La Corte d’Appello di Napoli, in riforma della sentenza del Tribunale di Benevento, ha dichiarato risolto il rapporto di lavoro tra il predetto ente e il lavoratore dal 16 gennaio 2015; nello specifico, essa ha ritenuto il recesso avvenuto in forma incontestabilmente scritta e, pur giudicando non dimostrato il fatto storico della comunicazione di tale D.D. al dipendente, ha tuttavia, ritenuto dimostrata la conoscenza da parte del lavoratore della D.D. dal 16/1/2015, avendo lo stesso dichiarato di averne acquisito copia informalmente presso gli uffici dell’amministrazione;
la stessa Corte d’Appello ha perciò giudicato efficace da tale data la risoluzione del rapporto, sussistendo i requisiti della forma scritta del recesso e della conoscenza da parte del destinatario.

Avverso tale sentenza il dipendente ha proposto ricorso per cassazione, lamentando la mancata dimostrazione da parte del datore di lavoro della comunicazione formale del recesso, contenuta in D.D. di collocamento a riposo per inidoneità al servizio, e contestando gli effetti della conoscenza aliunde da parte dello stesso del relativo provvedimento.

La Suprema Corte ha ritenuto infondato il ricorso, rigettando la tesi difensiva secondo cui la determina dirigenziale di collocamento a riposo avrebbe dovuto essere in ogni caso comunicata in copia conforme ed in originale all’interessato, con conseguente irrilevanza della sua conoscenza aliunde; difatti, sul punto i Giudici di legittimità hanno richiamato, in tema di forma del licenziamento, l’art. 2, L. n. 604/1966. Quest’ultimo esige, a pena di inefficacia, che il recesso sia comunicato al lavoratore per iscritto, ma non prescrive modalità specifiche di comunicazione; da tanto discende che, non sussistendo per il datore di lavoro l’onere di adoperare formule sacramentali, la volontà di licenziare può essere comunicata al lavoratore anche in forma indiretta, purché chiara.

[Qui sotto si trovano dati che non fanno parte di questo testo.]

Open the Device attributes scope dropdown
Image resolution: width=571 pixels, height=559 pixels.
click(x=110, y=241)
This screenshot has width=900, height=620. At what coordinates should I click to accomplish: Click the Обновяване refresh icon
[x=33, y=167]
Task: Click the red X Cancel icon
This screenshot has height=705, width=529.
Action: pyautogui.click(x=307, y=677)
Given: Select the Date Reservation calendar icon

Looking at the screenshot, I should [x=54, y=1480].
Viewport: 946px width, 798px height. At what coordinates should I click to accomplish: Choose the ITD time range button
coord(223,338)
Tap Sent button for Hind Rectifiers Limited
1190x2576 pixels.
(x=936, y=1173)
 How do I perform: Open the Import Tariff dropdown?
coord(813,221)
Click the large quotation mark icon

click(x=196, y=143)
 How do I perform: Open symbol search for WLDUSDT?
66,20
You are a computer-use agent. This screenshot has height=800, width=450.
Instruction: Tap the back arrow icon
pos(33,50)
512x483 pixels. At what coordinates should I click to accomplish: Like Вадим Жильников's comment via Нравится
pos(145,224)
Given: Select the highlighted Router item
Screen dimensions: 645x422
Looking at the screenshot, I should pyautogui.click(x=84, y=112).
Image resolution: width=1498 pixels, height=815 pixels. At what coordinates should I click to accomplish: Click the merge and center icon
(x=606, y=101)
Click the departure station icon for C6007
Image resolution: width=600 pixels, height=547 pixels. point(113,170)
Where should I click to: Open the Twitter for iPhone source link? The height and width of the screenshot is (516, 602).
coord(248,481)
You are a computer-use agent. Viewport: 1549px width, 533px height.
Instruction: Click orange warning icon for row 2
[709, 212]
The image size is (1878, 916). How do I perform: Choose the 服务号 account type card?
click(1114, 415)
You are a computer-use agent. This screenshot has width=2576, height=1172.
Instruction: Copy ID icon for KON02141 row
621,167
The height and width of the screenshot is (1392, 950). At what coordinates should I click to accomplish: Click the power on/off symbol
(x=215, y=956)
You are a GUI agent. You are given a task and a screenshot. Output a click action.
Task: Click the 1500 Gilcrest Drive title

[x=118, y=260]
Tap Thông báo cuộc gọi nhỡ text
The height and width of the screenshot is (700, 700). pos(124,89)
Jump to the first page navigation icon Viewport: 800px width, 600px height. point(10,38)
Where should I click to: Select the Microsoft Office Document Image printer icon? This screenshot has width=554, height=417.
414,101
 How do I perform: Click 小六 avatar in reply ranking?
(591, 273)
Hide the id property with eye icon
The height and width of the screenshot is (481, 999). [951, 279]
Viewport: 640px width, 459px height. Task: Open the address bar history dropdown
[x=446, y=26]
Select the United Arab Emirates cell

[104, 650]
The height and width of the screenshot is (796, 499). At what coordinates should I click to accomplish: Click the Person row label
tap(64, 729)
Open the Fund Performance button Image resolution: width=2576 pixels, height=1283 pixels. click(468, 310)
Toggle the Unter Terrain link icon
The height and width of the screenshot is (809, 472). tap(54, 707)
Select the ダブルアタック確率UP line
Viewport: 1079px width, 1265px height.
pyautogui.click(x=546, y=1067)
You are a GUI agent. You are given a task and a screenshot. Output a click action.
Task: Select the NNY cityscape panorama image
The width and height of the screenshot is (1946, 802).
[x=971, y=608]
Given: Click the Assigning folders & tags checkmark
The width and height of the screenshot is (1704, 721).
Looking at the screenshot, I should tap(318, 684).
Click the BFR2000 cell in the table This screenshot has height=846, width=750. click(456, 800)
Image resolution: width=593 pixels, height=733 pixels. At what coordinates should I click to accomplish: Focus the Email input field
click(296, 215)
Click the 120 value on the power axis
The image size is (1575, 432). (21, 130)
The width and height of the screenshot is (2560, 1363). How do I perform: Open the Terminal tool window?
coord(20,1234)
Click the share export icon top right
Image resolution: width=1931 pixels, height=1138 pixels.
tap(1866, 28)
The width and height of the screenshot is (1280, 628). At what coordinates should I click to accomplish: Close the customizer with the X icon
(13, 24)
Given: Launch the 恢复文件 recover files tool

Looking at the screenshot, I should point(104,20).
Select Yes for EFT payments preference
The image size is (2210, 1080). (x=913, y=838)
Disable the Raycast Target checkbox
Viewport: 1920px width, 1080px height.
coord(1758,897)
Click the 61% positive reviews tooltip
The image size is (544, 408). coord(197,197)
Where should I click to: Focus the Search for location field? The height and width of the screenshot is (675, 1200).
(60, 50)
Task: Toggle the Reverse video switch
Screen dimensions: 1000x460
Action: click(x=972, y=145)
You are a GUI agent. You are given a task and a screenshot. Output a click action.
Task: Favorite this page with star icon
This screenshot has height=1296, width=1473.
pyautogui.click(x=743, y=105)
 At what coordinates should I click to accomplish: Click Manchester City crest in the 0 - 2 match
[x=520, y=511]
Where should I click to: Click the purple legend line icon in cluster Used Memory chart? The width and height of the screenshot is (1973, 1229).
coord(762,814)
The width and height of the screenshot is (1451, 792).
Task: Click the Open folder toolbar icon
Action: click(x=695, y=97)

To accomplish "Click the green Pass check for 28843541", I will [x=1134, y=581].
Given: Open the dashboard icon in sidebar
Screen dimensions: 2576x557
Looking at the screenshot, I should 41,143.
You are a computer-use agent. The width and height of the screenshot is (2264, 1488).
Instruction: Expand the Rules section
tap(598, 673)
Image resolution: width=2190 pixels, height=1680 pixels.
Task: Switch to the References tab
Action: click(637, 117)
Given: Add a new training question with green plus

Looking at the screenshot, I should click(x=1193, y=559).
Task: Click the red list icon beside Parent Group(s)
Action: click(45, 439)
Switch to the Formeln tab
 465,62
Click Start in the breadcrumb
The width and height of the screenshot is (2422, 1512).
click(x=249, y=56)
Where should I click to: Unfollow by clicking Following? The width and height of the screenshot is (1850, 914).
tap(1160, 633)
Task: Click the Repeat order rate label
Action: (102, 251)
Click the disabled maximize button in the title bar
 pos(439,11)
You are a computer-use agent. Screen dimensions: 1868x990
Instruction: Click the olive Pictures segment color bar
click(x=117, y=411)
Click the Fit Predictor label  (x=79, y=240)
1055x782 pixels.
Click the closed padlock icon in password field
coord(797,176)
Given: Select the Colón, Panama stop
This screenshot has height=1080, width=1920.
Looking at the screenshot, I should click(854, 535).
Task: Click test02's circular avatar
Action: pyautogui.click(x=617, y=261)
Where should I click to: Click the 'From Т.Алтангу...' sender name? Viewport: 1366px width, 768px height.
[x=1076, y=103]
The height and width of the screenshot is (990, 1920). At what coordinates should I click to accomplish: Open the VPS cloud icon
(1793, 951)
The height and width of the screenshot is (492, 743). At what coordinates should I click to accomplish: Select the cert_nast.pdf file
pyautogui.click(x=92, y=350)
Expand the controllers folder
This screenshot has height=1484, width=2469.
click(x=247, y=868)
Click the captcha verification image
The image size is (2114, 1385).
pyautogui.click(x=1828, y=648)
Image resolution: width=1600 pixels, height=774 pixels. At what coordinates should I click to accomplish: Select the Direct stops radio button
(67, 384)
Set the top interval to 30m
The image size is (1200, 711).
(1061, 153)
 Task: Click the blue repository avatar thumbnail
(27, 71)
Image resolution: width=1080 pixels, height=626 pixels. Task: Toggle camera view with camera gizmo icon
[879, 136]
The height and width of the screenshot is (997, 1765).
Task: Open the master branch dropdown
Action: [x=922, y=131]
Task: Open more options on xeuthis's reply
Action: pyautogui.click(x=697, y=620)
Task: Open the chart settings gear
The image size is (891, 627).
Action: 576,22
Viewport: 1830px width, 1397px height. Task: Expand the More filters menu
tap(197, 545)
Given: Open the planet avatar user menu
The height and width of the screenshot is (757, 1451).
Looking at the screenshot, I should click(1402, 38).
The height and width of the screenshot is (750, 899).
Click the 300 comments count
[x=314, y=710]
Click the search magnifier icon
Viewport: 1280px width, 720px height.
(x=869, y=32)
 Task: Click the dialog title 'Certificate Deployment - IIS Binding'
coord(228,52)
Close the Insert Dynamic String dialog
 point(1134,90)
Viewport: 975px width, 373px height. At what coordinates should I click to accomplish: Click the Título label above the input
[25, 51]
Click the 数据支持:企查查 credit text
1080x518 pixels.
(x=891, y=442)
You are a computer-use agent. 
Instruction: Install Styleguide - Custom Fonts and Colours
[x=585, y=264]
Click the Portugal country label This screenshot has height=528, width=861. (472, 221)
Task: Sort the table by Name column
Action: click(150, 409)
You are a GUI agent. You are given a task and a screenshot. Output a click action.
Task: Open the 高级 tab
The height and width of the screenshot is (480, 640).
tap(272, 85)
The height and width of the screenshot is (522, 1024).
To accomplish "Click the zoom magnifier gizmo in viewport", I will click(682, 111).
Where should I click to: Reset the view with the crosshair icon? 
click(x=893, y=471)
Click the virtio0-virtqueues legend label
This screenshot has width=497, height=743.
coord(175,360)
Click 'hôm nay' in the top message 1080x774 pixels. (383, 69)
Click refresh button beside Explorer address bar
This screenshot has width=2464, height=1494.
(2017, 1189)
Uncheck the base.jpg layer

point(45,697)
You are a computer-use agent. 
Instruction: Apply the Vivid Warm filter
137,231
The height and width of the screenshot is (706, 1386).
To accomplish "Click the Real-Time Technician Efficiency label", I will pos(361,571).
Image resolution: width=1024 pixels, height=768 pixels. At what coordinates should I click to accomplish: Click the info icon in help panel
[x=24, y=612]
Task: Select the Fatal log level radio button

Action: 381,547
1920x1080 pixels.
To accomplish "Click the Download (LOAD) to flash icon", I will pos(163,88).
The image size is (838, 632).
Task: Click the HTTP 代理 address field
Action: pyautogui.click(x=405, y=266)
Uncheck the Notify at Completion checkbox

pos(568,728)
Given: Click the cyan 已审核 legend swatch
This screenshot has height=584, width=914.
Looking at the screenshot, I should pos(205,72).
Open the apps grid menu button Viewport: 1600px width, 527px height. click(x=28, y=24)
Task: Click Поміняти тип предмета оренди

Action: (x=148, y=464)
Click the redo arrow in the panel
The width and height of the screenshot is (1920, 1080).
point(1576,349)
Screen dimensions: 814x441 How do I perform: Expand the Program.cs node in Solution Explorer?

I Giudicanti hanno, altresì, rilevato, che il prospettato pericolo di avere ricevuto una copia non conforme all’originale è puramente astratto: difatti, la contestazione della conformità all’originale di un documento prodotto in copia non può avvenire con clausole di stile e generiche, come nel caso sottoposto ad esame, bensì va operata in modo chiaro e circostanziato, attraverso l’indicazione specifica sia del documento che si intende contestare, sia degli aspetti per i quali si assume differisca dall’originale.